We once tried to enable -fvar-tracking with -O0 at AdaCore and ended up with 
bloated and inferior debug info.  I think we shouldn't need to do anything 
at -O0 apart from sufficiently curbing the code generator to get correct 
naive debug info; the sophisticated stuff should be reserved to -O and above.

-- 
Eric Botcazou


Re: VTA guality assessment: better than -O0 ;-)

2009-06-13 Thread Richard Guenther
On Sat, Jun 13, 2009 at 8:00 PM, Eric Botcazouebotca...@adacore.com wrote:
 Yes, I don't like -O0 producing worse debug info - what does
 the -O0 -fvar-tracking-assignments results look like?

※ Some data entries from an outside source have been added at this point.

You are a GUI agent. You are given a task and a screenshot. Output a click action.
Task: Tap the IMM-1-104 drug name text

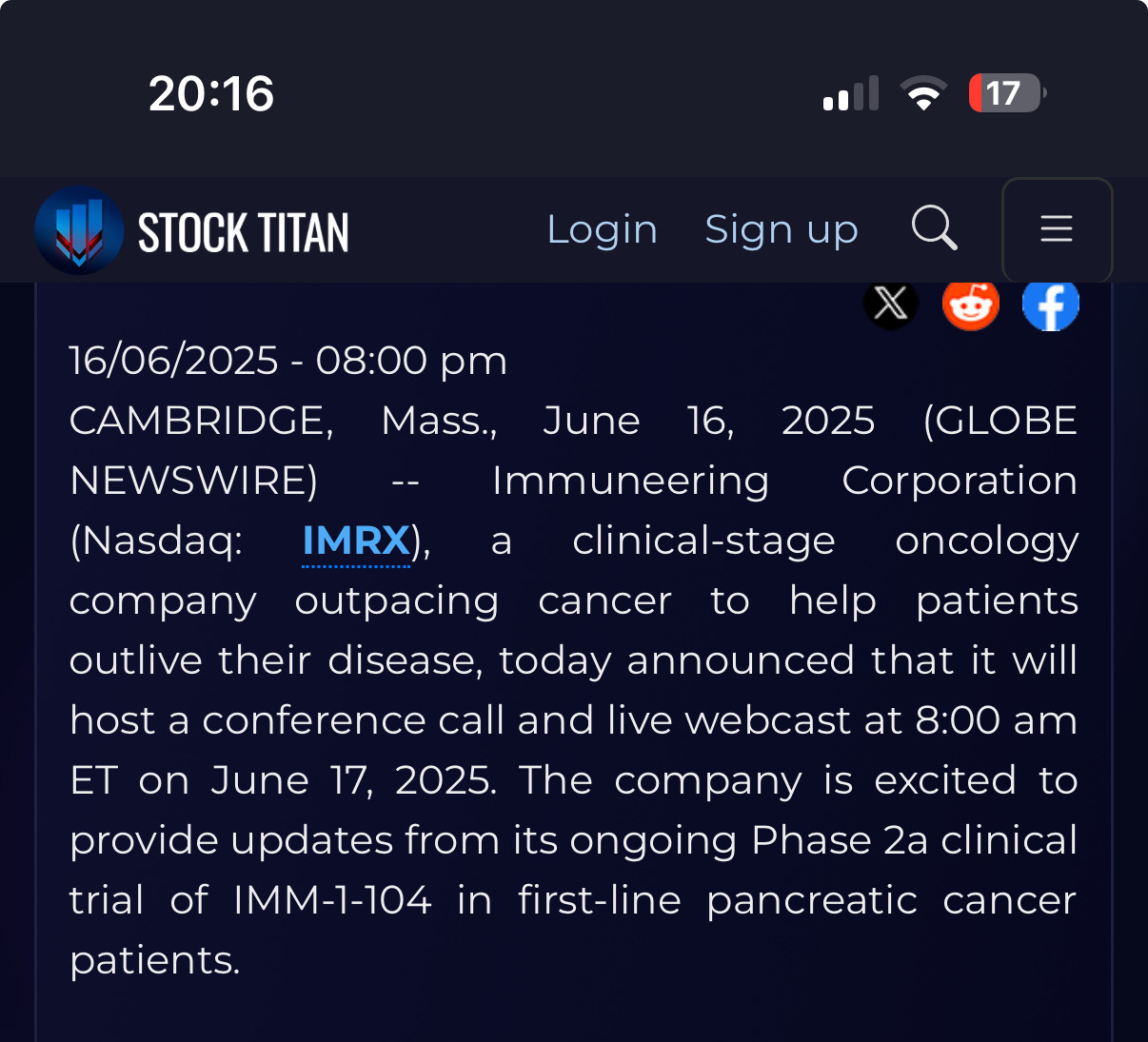click(x=332, y=900)
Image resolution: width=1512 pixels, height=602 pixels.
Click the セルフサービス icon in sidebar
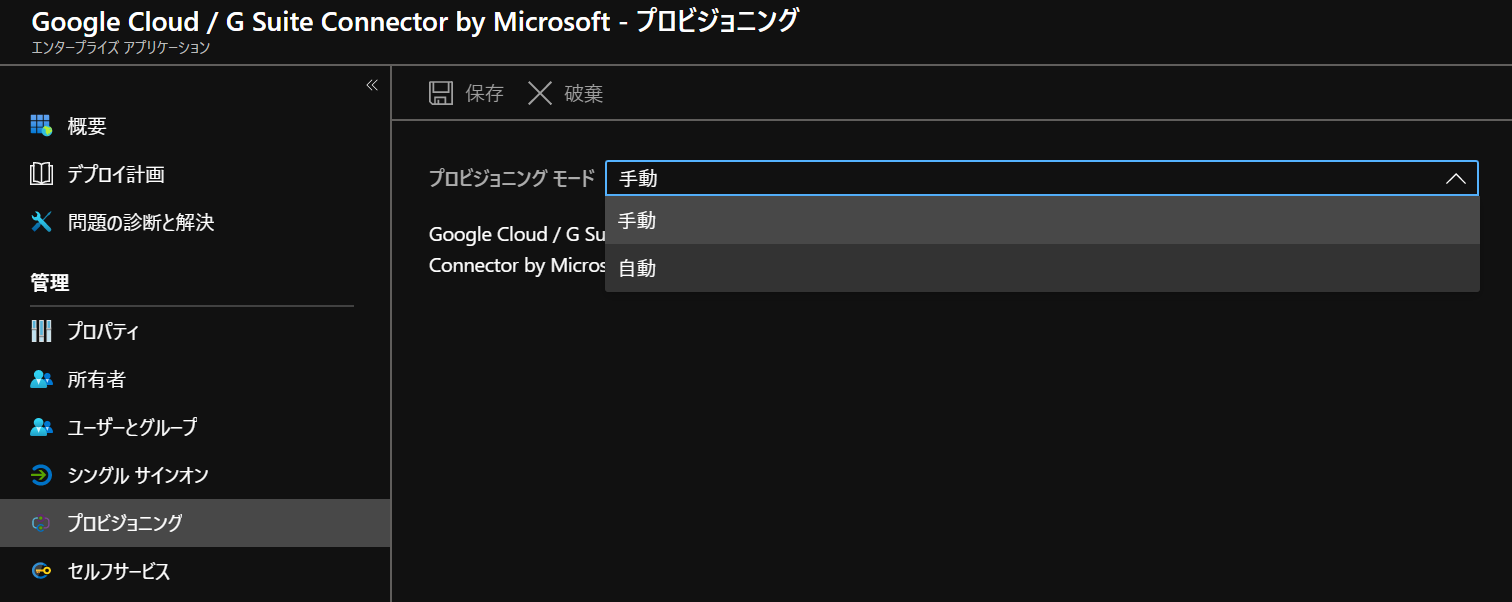pyautogui.click(x=41, y=571)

 I'd do the opposite: totally disable VTA at -O0 like we do for -fvar-tracking.
 We once tried to enable -fvar-tracking with -O0 at AdaCore and ended up with
 bloated and inferior debug info.  I think we shouldn't need to do anything
 at -O0 apart from sufficiently curbing the code generator to get correct
 naive debug info; the sophisticated stuff should be reserved to -O and above.

Well, I see FAILs for -O0 compared to -O1 with VTA - that doesn't look right.
How we fix this is not relevant - but we should try to do so.

Richard.


Re: VTA guality assessment: better than -O0 ;-)

2009-06-13 Thread Eric Botcazou
 Well, I see FAILs for -O0 compared to -O1 with VTA - that doesn't look
 right. How we fix this is not relevant - but we should try to do so.

It would be better not to artificially introduce them in the first place.

-- 
Eric Botcazou


Re: VTA guality assessment: better than -O0 ;-)

2009-06-13 Thread Alexandre Oliva
On Jun 13, 2009, Richard Guenther richard.guent...@gmail.com wrote:

 Yes, I don't like -O0 producing worse debug info - what does
 the -O0 -fvar-tracking-assignments results look like?

No difference, -fvar-tracking is disabled at -O0, so either
-fvar-tracking-assignments gets disabled as well with a warning (as in
the vta patchset I posted before) or it produces and maintains the
annotations and discards them where vartrack would have turned them into
(the implementation of your suggestion in that regard)

-- 
Alexandre Oliva, freedom fighterhttp://FSFLA.org/~lxoliva/
You must be the change you wish to see in the world. -- Gandhi
Be Free! -- http://FSFLA.org/   FSF Latin America board member
Free Software Evangelist  Red Hat Brazil Compiler Engineer


Re: VTA guality assessment: better than -O0 ;-)

2009-06-13 Thread Jakub Jelinek
On Sat, Jun 13, 2009 at 08:00:35PM +0200, Eric Botcazou wrote:
  Yes, I don't like -O0 producing worse debug info - what does
  the -O0 -fvar-tracking-assignments results look like?
 
 I'd do the opposite: totally disable VTA at -O0 like we do for -fvar-tracking.
 We once tried to enable -fvar-tracking with -O0 at AdaCore and ended up with 
 bloated and inferior debug info.  I think we shouldn't need to do anything 
 at -O0 apart from sufficiently curbing the code generator to get correct 
 naive debug info; the sophisticated stuff should be reserved to -O and above.

I really think we need to do (limited) -fvar-tracking even for -O0, it is
really bad that most arguments have wrong locations through the prologue,
while at -O1 or above they often have correct location.
We should just do the tracking inside of the prologue or for register
variables, those that are stored into memory during the prologue and live in
memory shouldn't be tracked outside of the prologue at -O0.